### Dataset items
###
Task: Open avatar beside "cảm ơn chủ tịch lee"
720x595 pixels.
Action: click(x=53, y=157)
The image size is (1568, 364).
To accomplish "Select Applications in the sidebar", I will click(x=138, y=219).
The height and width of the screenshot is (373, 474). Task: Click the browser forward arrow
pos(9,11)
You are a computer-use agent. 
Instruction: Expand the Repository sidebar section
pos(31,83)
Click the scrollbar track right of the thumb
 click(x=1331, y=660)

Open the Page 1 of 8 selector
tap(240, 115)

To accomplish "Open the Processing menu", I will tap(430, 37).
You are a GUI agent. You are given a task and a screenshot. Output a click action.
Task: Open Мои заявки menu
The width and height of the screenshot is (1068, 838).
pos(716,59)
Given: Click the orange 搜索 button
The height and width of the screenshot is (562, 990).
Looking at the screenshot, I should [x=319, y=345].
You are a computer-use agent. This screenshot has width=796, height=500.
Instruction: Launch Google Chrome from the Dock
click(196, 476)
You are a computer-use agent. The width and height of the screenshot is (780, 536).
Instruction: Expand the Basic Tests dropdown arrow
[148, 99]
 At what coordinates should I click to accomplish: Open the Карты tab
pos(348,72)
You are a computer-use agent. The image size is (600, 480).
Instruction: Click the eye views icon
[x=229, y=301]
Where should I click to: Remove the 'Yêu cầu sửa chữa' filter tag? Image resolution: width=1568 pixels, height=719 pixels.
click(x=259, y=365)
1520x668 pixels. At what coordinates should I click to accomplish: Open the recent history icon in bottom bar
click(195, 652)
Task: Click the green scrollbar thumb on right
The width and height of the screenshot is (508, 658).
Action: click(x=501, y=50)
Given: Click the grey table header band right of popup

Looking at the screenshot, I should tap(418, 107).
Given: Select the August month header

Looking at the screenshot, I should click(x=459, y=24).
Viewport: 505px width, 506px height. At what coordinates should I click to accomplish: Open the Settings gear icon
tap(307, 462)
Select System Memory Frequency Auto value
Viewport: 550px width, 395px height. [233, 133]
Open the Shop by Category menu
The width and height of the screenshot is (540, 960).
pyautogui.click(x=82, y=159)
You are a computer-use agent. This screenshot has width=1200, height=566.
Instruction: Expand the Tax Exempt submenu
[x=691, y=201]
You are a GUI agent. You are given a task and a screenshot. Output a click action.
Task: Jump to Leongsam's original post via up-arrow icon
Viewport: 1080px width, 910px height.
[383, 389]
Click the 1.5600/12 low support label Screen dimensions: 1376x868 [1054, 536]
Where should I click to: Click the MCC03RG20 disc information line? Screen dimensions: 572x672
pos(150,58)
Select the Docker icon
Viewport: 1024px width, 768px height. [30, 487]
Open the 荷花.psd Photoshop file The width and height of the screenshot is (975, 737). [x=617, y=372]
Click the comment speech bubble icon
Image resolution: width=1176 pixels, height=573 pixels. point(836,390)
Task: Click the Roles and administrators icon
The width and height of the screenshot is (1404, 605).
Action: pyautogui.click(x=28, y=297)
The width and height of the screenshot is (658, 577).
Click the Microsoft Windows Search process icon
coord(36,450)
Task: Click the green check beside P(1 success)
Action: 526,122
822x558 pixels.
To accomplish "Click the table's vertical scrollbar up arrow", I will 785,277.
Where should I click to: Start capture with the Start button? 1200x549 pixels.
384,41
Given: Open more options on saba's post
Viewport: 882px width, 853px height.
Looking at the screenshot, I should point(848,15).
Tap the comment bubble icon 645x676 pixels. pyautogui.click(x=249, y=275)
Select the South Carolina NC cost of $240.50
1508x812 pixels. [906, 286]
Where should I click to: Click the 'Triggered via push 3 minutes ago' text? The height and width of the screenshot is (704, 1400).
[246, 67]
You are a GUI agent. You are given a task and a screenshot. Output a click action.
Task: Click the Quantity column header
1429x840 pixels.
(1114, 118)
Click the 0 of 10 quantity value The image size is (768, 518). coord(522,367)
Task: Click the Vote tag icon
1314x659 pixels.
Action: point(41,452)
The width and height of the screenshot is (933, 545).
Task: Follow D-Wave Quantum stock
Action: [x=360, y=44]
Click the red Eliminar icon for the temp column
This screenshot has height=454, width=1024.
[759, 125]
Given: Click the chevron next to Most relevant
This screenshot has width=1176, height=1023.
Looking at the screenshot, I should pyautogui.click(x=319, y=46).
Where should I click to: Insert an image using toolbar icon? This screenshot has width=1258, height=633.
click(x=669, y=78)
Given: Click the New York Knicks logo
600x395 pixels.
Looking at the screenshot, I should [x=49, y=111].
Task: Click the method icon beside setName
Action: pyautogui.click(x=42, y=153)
###
### What is expected
For each record above, print an exact copy.

### Answer space
Task: Open avatar beside "cảm ơn chủ tịch lee"
720x595 pixels.
Action: click(x=53, y=157)
The image size is (1568, 364).
To accomplish "Select Applications in the sidebar", I will click(x=138, y=219).
The height and width of the screenshot is (373, 474). Task: Click the browser forward arrow
pos(9,11)
You are a computer-use agent. 
Instruction: Expand the Repository sidebar section
pos(31,83)
Click the scrollbar track right of the thumb
 click(x=1331, y=660)

Open the Page 1 of 8 selector
tap(240, 115)

To accomplish "Open the Processing menu", I will tap(430, 37).
You are a GUI agent. You are given a task and a screenshot. Output a click action.
Task: Open Мои заявки menu
The width and height of the screenshot is (1068, 838).
pos(716,59)
Given: Click the orange 搜索 button
The height and width of the screenshot is (562, 990).
Looking at the screenshot, I should [x=319, y=345].
You are a computer-use agent. This screenshot has width=796, height=500.
Instruction: Launch Google Chrome from the Dock
click(196, 476)
You are a computer-use agent. The width and height of the screenshot is (780, 536).
Instruction: Expand the Basic Tests dropdown arrow
[148, 99]
 At what coordinates should I click to accomplish: Open the Карты tab
pos(348,72)
You are a computer-use agent. The image size is (600, 480).
Instruction: Click the eye views icon
[x=229, y=301]
Where should I click to: Remove the 'Yêu cầu sửa chữa' filter tag? Image resolution: width=1568 pixels, height=719 pixels.
click(x=259, y=365)
1520x668 pixels. At what coordinates should I click to accomplish: Open the recent history icon in bottom bar
click(195, 652)
Task: Click the green scrollbar thumb on right
The width and height of the screenshot is (508, 658).
Action: click(x=501, y=50)
Given: Click the grey table header band right of popup

Looking at the screenshot, I should tap(418, 107).
Given: Select the August month header

Looking at the screenshot, I should click(x=459, y=24).
Viewport: 505px width, 506px height. At what coordinates should I click to accomplish: Open the Settings gear icon
tap(307, 462)
Select System Memory Frequency Auto value
Viewport: 550px width, 395px height. [233, 133]
Open the Shop by Category menu
The width and height of the screenshot is (540, 960).
pyautogui.click(x=82, y=159)
You are a computer-use agent. This screenshot has width=1200, height=566.
Instruction: Expand the Tax Exempt submenu
[x=691, y=201]
You are a GUI agent. You are given a task and a screenshot. Output a click action.
Task: Jump to Leongsam's original post via up-arrow icon
Viewport: 1080px width, 910px height.
[383, 389]
Click the 1.5600/12 low support label Screen dimensions: 1376x868 [1054, 536]
Where should I click to: Click the MCC03RG20 disc information line? Screen dimensions: 572x672
pos(150,58)
Select the Docker icon
Viewport: 1024px width, 768px height. [30, 487]
Open the 荷花.psd Photoshop file The width and height of the screenshot is (975, 737). [x=617, y=372]
Click the comment speech bubble icon
Image resolution: width=1176 pixels, height=573 pixels. point(836,390)
Task: Click the Roles and administrators icon
The width and height of the screenshot is (1404, 605).
Action: pyautogui.click(x=28, y=297)
The width and height of the screenshot is (658, 577).
Click the Microsoft Windows Search process icon
coord(36,450)
Task: Click the green check beside P(1 success)
Action: 526,122
822x558 pixels.
To accomplish "Click the table's vertical scrollbar up arrow", I will 785,277.
Where should I click to: Start capture with the Start button? 1200x549 pixels.
384,41
Given: Open more options on saba's post
Viewport: 882px width, 853px height.
Looking at the screenshot, I should point(848,15).
Tap the comment bubble icon 645x676 pixels. pyautogui.click(x=249, y=275)
Select the South Carolina NC cost of $240.50
1508x812 pixels. [906, 286]
Where should I click to: Click the 'Triggered via push 3 minutes ago' text? The height and width of the screenshot is (704, 1400).
[246, 67]
You are a GUI agent. You are given a task and a screenshot. Output a click action.
Task: Click the Quantity column header
1429x840 pixels.
(1114, 118)
Click the 0 of 10 quantity value The image size is (768, 518). coord(522,367)
Task: Click the Vote tag icon
1314x659 pixels.
Action: point(41,452)
The width and height of the screenshot is (933, 545).
Task: Follow D-Wave Quantum stock
Action: [x=360, y=44]
Click the red Eliminar icon for the temp column
This screenshot has height=454, width=1024.
[759, 125]
Given: Click the chevron next to Most relevant
This screenshot has width=1176, height=1023.
Looking at the screenshot, I should pyautogui.click(x=319, y=46).
Where should I click to: Insert an image using toolbar icon? This screenshot has width=1258, height=633.
click(x=669, y=78)
Given: Click the New York Knicks logo
600x395 pixels.
Looking at the screenshot, I should [x=49, y=111].
Task: Click the method icon beside setName
Action: pyautogui.click(x=42, y=153)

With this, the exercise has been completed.